What the experts say
Company Secretary, Living Trust Mortgage Bank Plc, Timothy Gbadian, explained that high interest rate, low wages and corruption are some of the main factors that make it difficult for most Nigerians to obtain a home-owning mortgage.
According to him, if these challenges are not addressed, they will continue to make mortgage access a mirage for the average Nigerian.
He said, “Getting a mortgage in Nigeria at an interest rate of around 17% or in some rare cases 16%. If the bank wants to give you N14 million and your salary is N120,000 in a state capital like Osogbo for example.
“Of this N120,000, your mortgage amount should not exceed N40,000. What type of property would you buy up to N40,000 that would be able to service principal plus interest within a 10-year period? So when you look at a mortgage Commercial real estate as it is. It’s out of reach for the masses.”
Gbadian said the mortgage industry in the Western world is dominated by three players in that cycle. Mortgage brokers, mortgage service providers, and mortgage financiers.
“Mortgage brokers are the ones who do the prequalification. They are like marketers, they get all the details, do the basic work required and send it to the servants. The servants are the ones who will finance the mortgage. They do the due diligence that the mortgage brokers did, they do their little checks, And they give money.
The third tier that consists of mortgage financiers is similar to the market itself.
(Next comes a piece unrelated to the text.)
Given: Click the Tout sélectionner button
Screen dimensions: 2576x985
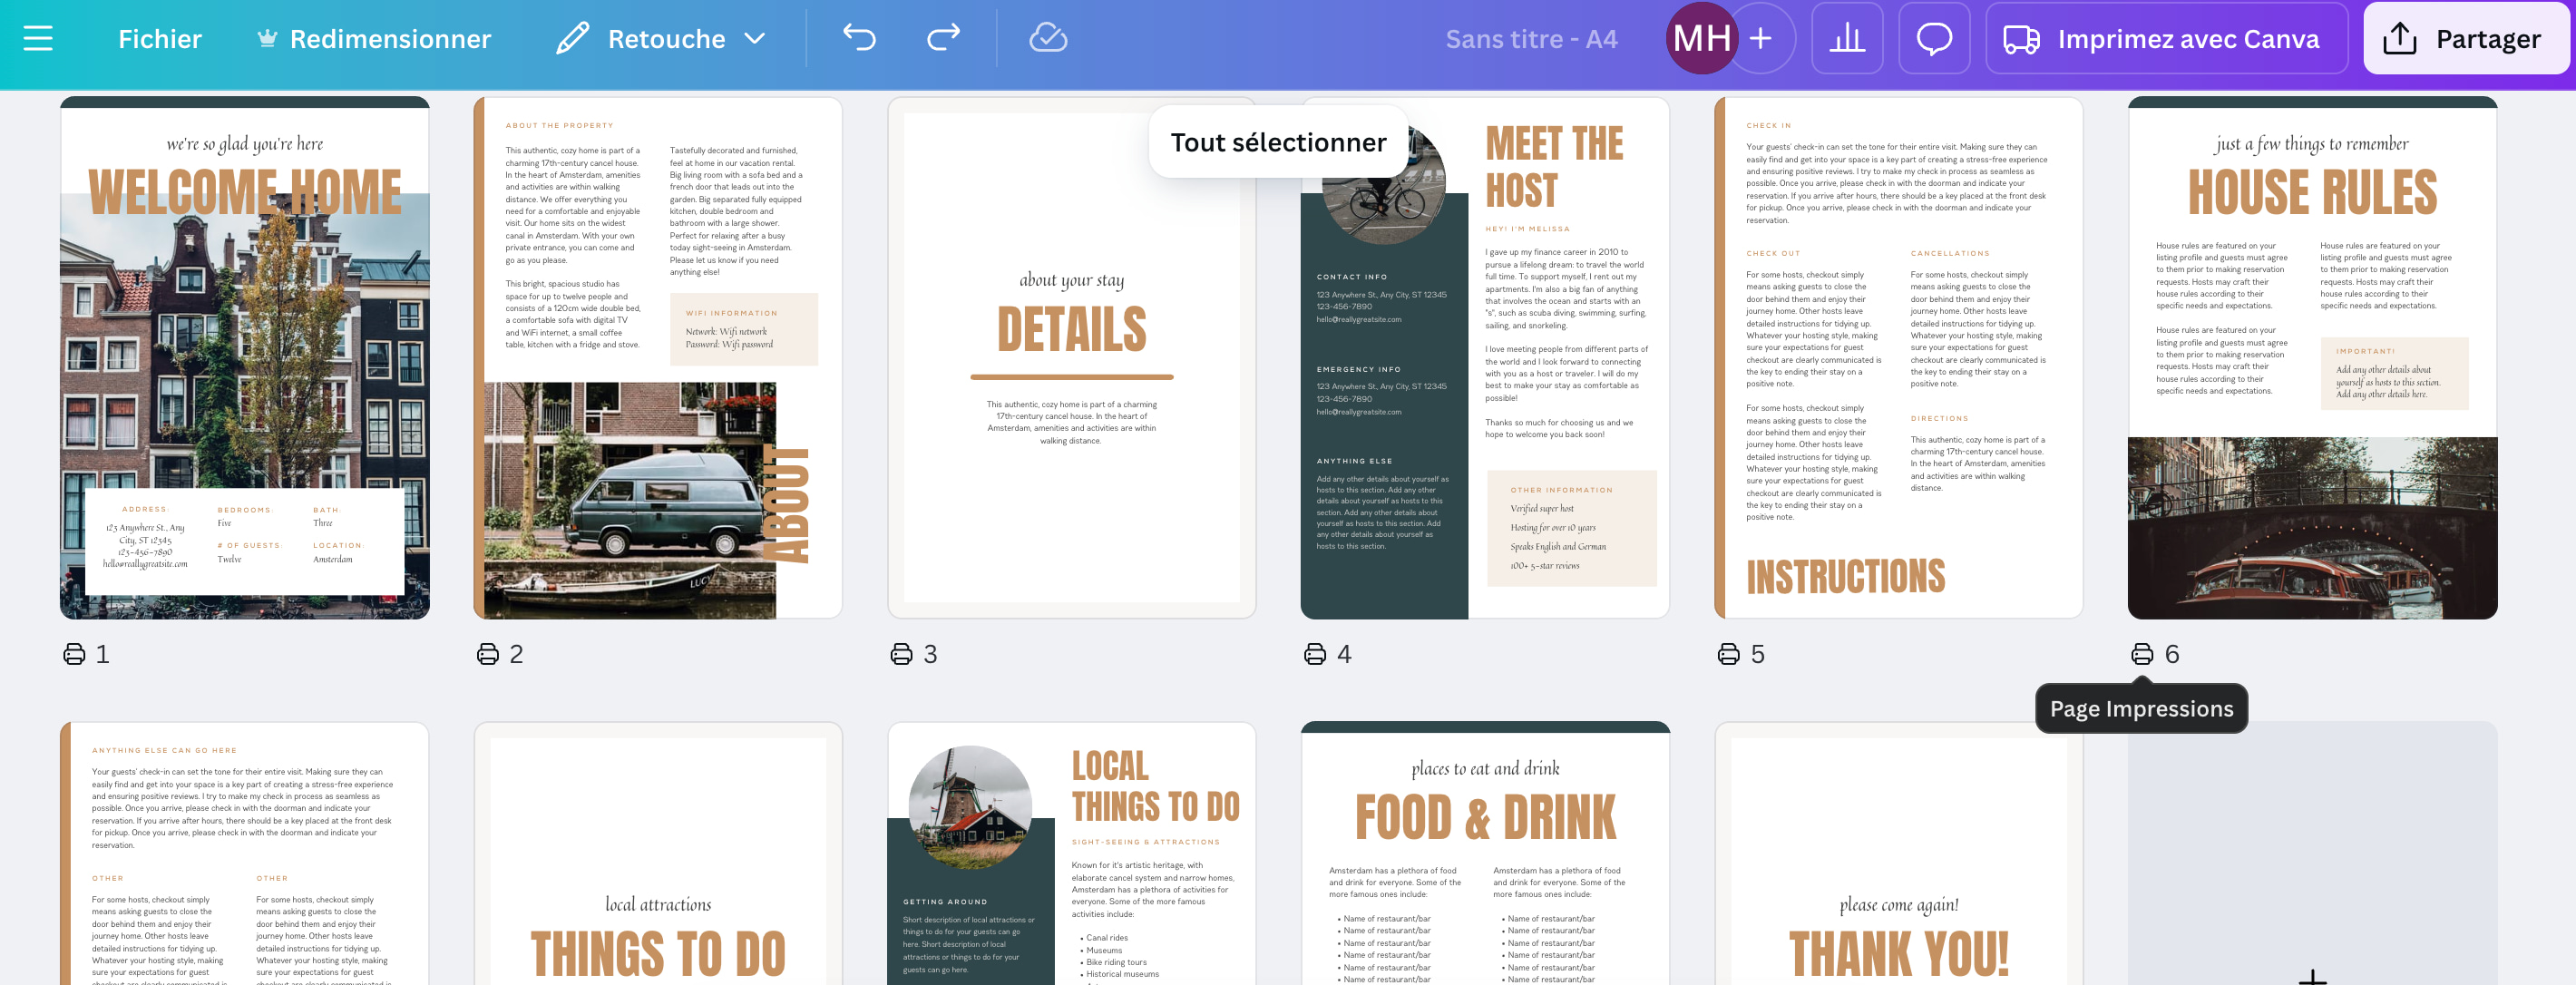Looking at the screenshot, I should 1280,141.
The market finances it. They can just go to the market and collect the bonds. They have different ways of raising money. The thing is, our system is different. Here, what the mortgage broker and service provider do is what mortgage banks do,” He said.
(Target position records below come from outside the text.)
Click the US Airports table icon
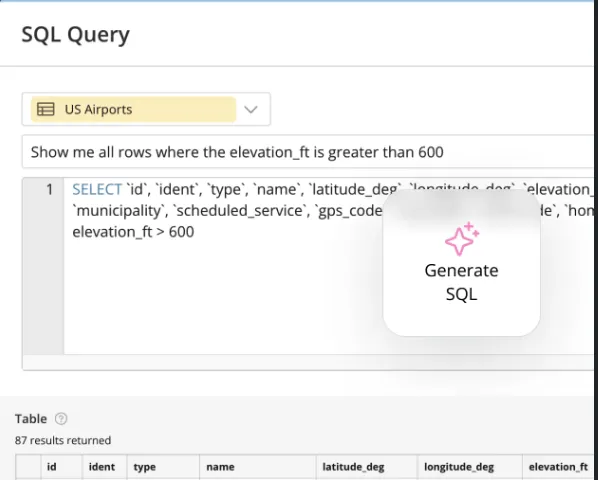Image resolution: width=598 pixels, height=480 pixels. pyautogui.click(x=45, y=109)
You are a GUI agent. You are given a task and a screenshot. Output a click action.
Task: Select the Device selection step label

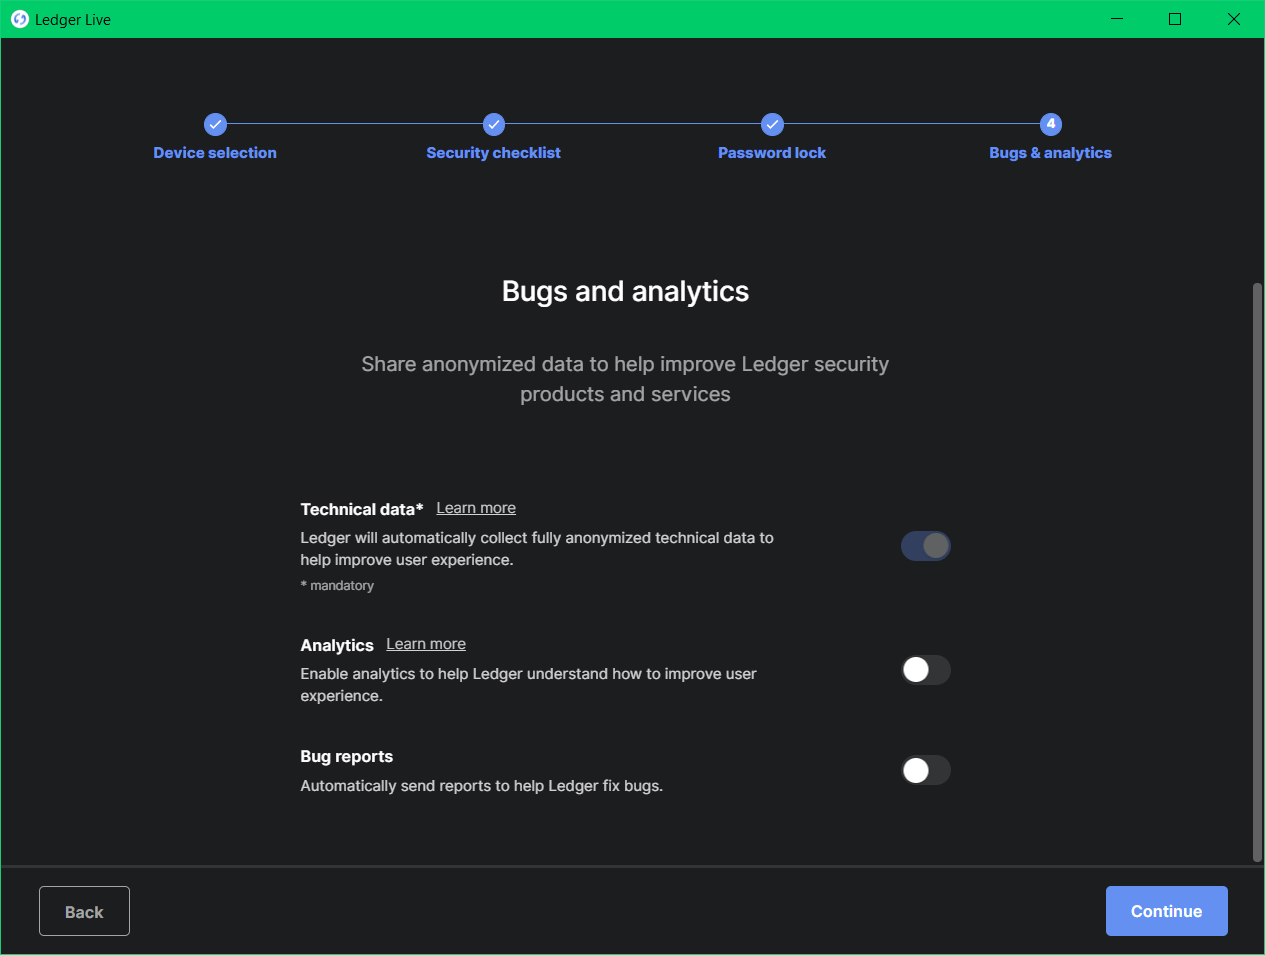coord(215,153)
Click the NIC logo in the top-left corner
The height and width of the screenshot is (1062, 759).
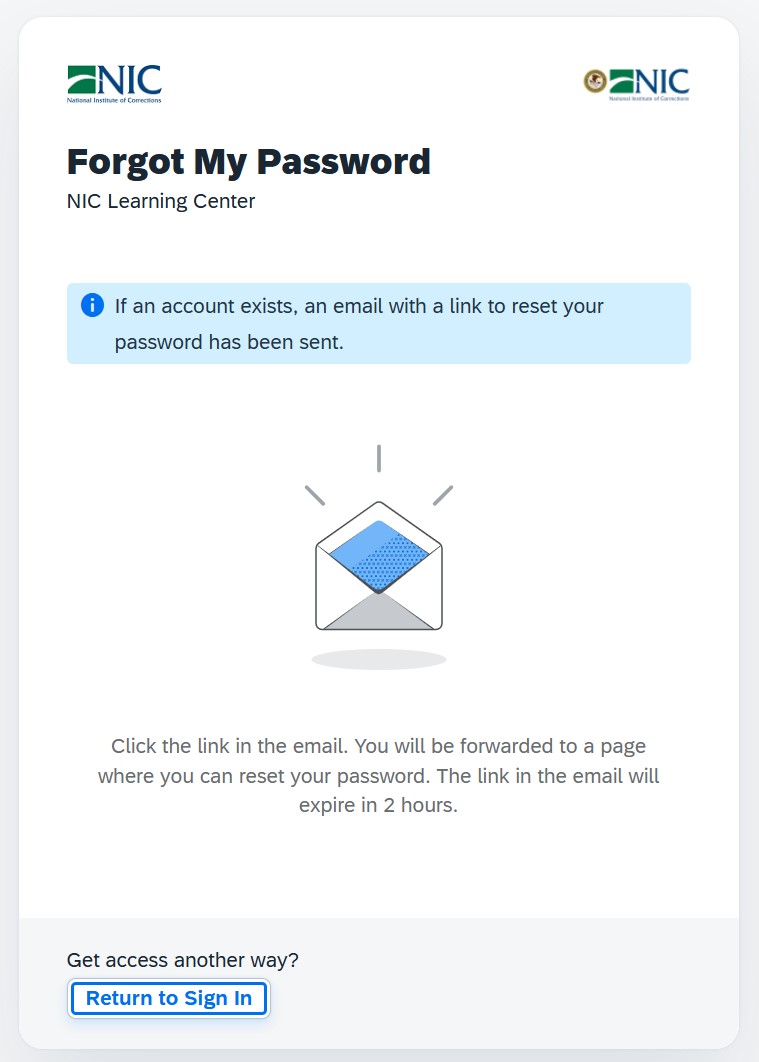pos(113,80)
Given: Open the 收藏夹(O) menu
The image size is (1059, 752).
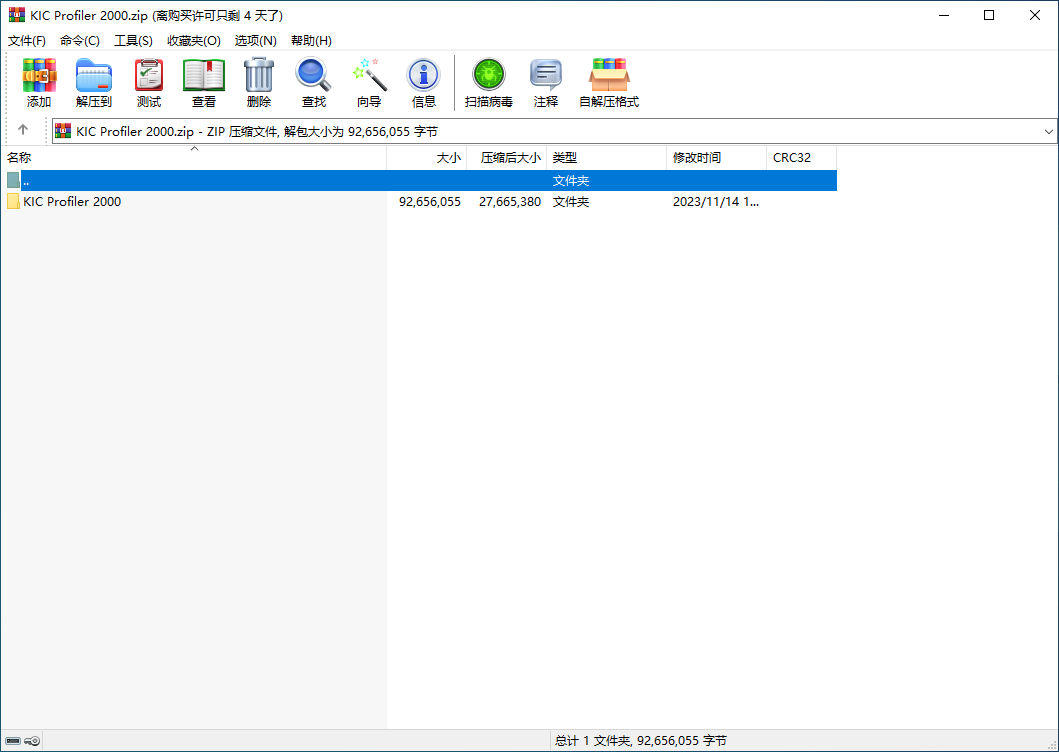Looking at the screenshot, I should (194, 41).
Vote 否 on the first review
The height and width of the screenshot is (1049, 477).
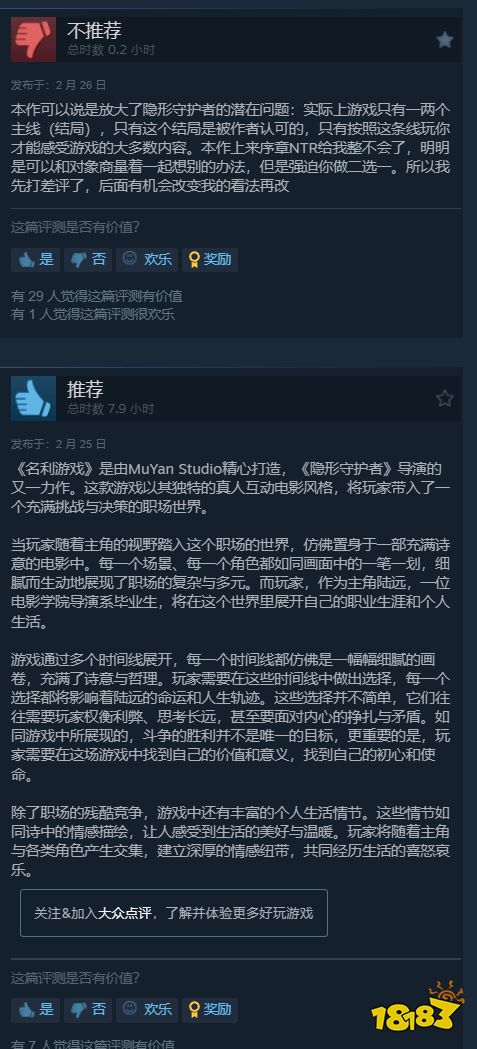click(x=88, y=260)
Gbenga Adebowale, another real estate expert who is a member of the Nigerian Institute of Builders, agrees with Gbadeyan that the industry has not had a mortgage financier for many years.
According to him, on this basis, the Mortgage Bankers Association met with the Ministry of Finance and there were a lot of engagements which led to the creation of the Nigeria Mortgage Refinance Corporation (NMRC).
He explained that NMRC was created as a liquidity vehicle. They are the ones who go to the market to issue the bonds and the primary mortgage banks can then demand liquidity from them but the situation is still different from what is obtained abroad in the sense that in order for the primary mortgage banks to request liquidity from the NMRC, they need to give them a block of ideal mortgages. They must have created those mortgages for at least six months. Banks also cannot get as many funds as you are looking for. They must meet the standard underwriting standard.
“Mortgage is affordable in the Western world because all mortgage rates are single digits. The highest you will get in the region will be six to seven percent. This brings more people into the affordability bracket.
“In Nigeria, people fix their money in a mortgage bank at up to 12%. Even NMRC, when they give money to banks, their rates are as high as 12%. So, can any mortgage bank now give you a single digit mortgage? That’s Impossible. The business of banks is the business of margins and brokerage.” Adebowale said.
He added that the systematic corruption in the private and public sectors made the process of obtaining a mortgage, especially government-financed mortgage schemes, very difficult.
It appears that until global best practices in this sector are adopted in the country, along with a significant shift in the average wage structure, the topic of mortgage will remain a distant reality for most Nigerians.
Comparing the earning power of the West with Nigeria, it is observed that the driver earns between $1,000 to $3,000 per month, while the professors do not earn much in Nigeria. If these issues are not fixed, no matter what kind of inclusion you drive in Nigeria, it will keep a lot of people out of the category.